Friday, November 15, 2013

#ThankYouSachin

I have been intending to give words to this feeling for quite some time now and I believe today is good as any. The timing could not have been any more ideal.

Honestly speaking I don’t know where to begin with, from the time he was born or the time he made his test debut against the fiery Pakistani pace attack at the mere age of sixteen and a half. His first international century at Old Trafford is also a befitting origin to start off.

But I am going to start off near the time of first meeting with Sachin. I met Sachin during the World Cup 2003. WC 03’ was the birth of my fanatism for this sport and this legend of arena. The buzz around him was that he was god and when he played everything else impasses.

I fancied my chances to watch how a god plays cricket. And soon I glimpsed him play and my eyes have never been glued to anything before with so much affection and fondness. It was like a surreal feeling which was ineffable in its very existence.

Sachin was born to play cricket. My earliest memories of him include noteworthy mention of the two moments which still lingers in my mind even today. The six against Andrew Caddick in Durban and an even better upper cut to Shoaib Akhtar. His shots were magical, his innings were heavenly and his technique was unthinkable to many. In short he was alien to my imagination.
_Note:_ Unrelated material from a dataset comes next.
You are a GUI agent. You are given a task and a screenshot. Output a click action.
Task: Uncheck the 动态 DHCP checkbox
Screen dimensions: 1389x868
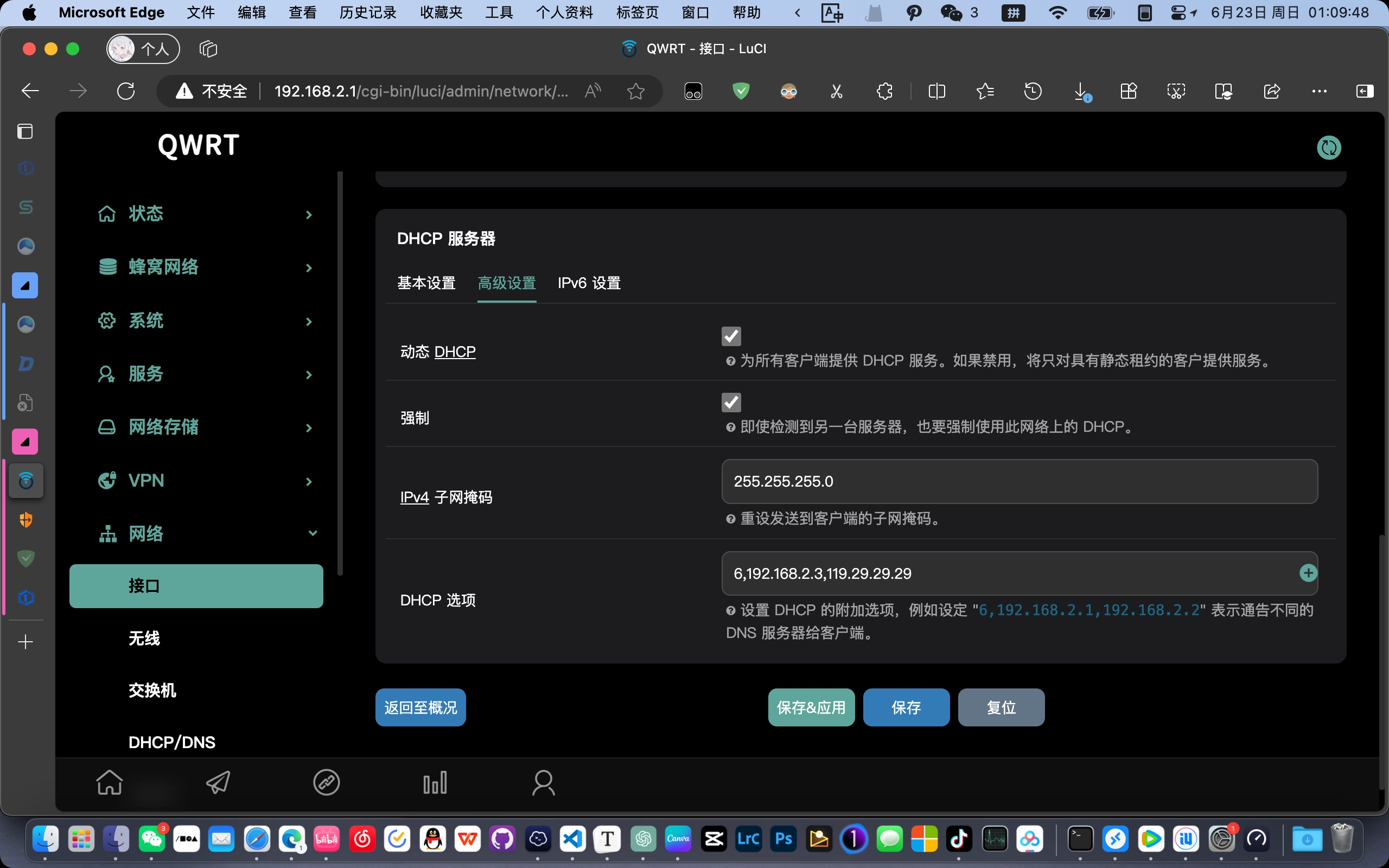click(731, 336)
’03 was a year to remember for many reasons. Sachin scored more runs than any other batsmen has ever scored in the history of a single world cup tournament but it was his worst year in test cricket too. This all put a shadow of doubt in the back of my thinking. Even god has flaws. Losing the world cup final the same year was undoubtedly one of the biggest disappointments of his career, if any there ever was.
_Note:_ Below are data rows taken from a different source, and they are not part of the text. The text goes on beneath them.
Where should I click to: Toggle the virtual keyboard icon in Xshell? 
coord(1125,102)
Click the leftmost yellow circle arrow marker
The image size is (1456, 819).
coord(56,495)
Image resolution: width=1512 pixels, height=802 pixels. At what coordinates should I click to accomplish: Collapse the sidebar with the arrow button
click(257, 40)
The coming few years were not his best but he still carried the same charm every time he put foot to a cricket field. Without him cricket felt void. His presence was enough to make a nation of more than a billion cheer in unanimity and millions worldwide.

His second homecoming was embarked upon two mammoth one day centuries. 175 against Australia in Hyderabad which India eventually lost and then the magical one, two hundred against South Africa in Gwalior.

During his latter phase his test match form was a piece below his career average which was a slight indication that we might never catch sight of that Sachin which we once were so used to see playing.



But all that seems secondary now when compared to what was soon to become the highlight of his career. World Cup ’11. He played his first world cup all the way back in ’92 and almost two decades latter ’11 was plausibly going to be his last, even if he doesn't win it.

His role was pivotal in India’s World Cup win. A couple of hundreds alongside a crucial eighty against Pakistan in the Semis was all that was required from his bat for India to reach the finals. This time, India won and so did the prayers of one Billion come true. The god who writes other's destiny met his own on this day.

Nature always has a sense of irony and humor. The first time I saw him on a cricket field, he was making the opposition bowlers cry and exactly ten years later I was seeing him play and tears of happiness flee down like it was all he ever wished from life. Playing cricket was all he was meant to do.

How can a man standing five feet five inch tall reach such heights of Excellency? The answer to this question is not a thing or a word, it’s a person which I have seen for almost a decade now. And every time I watch him play, it is like an old prophecy coming true in a different time.

The world would remember him as one of the greatest that has played the game alongside Sir Don Bradman and Sir Viv Richards. I don’t know if he’s the greatest or the second greatest or the third.

All I would remember him is not the records which he invented or broke, not even the flawless straight drives which gave me Goosebumps all the years, or his characteristic guard position and his squeaky voice which I tried to mimic but failed.


I would remember a five feet five inch god coming out of the pavilion onto a cricket field wearing his famous ten number jersey then kissing the ground with his hand and the hurry in his steps from the boundary to pitch showing exuberance like a sixteen year old kid, every time, every match.